Pope Francis sparked off a diplomatic controversy on Sunday, angering Turkey with his description of the mass killings of Armenians back in 1915 as "genocide."
According to Francis X. Rocca and Emre Peker of the Wall Street Journal, the pope made his remarks during a mass in St. Peter's Basilica at the Vatican on Sunday to mark 100 years since the killings. He placed the massacres within the modern context of Christians being persecuted in the Muslim world.
"Concealing or denying evil is like allowing a wound to keep bleeding without bandaging it," Francis said.
The pope added that it was "necessary, and indeed a duty," to "recall the centenary of that tragic event, that immense and senseless slaughter whose cruelty your forbears had to endure." According to the Wall Street Journal, he urged Muslim leaders to denounce the actions of extremists and all Christians to unite against violence directed at them.
The Wall Street Journal reported that Turkey has reacted to the pope's remarks by recalling its ambassador to the Vatican back to Ankara. In addition, Turkish Prime Minister Ahmet Davutoglu described the comments as "not fitting of the Pope."
"The Pope's declaration, divorced from historical and legal facts, is unacceptable," Turkish Foreign Minister Mevlut Cavsoglu said. "Religious posts are not positions to stoke hatred and grudges on baseless claims."
However, Michael E. Miller of the Washington Post reported that Turkey's furor over describing the Armenian mass killings of 1915 as genocide is nothing new.

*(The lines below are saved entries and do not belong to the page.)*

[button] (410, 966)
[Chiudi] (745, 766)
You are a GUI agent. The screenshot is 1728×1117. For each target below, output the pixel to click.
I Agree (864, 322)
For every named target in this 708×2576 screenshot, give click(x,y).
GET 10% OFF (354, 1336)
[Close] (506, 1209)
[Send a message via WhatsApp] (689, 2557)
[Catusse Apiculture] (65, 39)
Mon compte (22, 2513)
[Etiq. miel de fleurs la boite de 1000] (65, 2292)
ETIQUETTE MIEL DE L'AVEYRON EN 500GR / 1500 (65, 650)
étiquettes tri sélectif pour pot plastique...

Even Turkey itself has been divided on whether or not to call that event genocide; public figures who have uttered the word in that country have either been forced to flee or thrown into prison.
"It's become hugely politicized," Eugene Rogan, director of Oxford University's Middle East Center, said. "Turkey is a NATO ally and the Turkish government responds very negatively to anybody raising the question of genocide. So it's in that context that the furor over the pope's comments should be viewed."
Taner Akcam, a Turkish professor of history at Clark University, told Miller that Turkey's attitude of denial of what happened to Armenians was similar to how South Africa viewed apartheid.
"In order to understand Turkey and its denialism, you have to compare it to apartheid in South Africa," Akcam said. "If Turkey wants to play an important role in the political development in the Middle East, Turkey has to face its own history."
Thomas de Wall described to the Washington Post the context behind what happened to the Armenians back in 1915. The Turks, who were part of what was known as the Ottoman Empire, sided with Germany in World War I; they accused the Christian Armenians of "sympathizing with Russia."
"[Turkish leader Mehmed Talat Pasha] ordered the deportation of almost the entire people to the arid deserts of Syria," de Wall said. "In the process, at least half of the men were killed by Turkish security forces or marauding Kurdish tribesmen. Women and children survived in greater numbers but endured appalling depredation, abductions, and rape on the long marches."
Related: Kim Kardashian, Kanye West Travel to Holy Land to Baptize Daughter North West
Rogan told the Washington Post that their goal was to prevent the Armenians from gaining "a critical demographic mass that might seek independence."
"That was the logic behind the genocide," Rogan said. "Then the question was, 'Who is going to do it?' because massacring hundreds of thousands of people is horrible, violent work. There is documentation to show that the Ottoman government released prisoners, convicted murderers and created gangs to actually do the butchery."
However, Rogan noted that the word "genocide" did not exist until a Jewish lawyer named Raphael Lemkin invented the phrase in the aftermath of World War II.
"When Raphael Lemkin was devising the arguments around a new crime called 'genocide' after the Jewish holocaust in World War II, he really took the Armenian genocide as his prior example to base the concept on," Rogan said. "Because of the scale of killing, because of the [Turkish] government's involvement in how to do this ... so it was very much with the Armenian genocide in mind that Lemkin coined the phrase 'genocide.'"
According to the Wall Street Journal, the pope also called for reconciliation between Turkey and Armenia. His remarks came during the centenary of what Armenians described as "Metz Yeghern," which translators at the Vatican rendered as "Great Evil."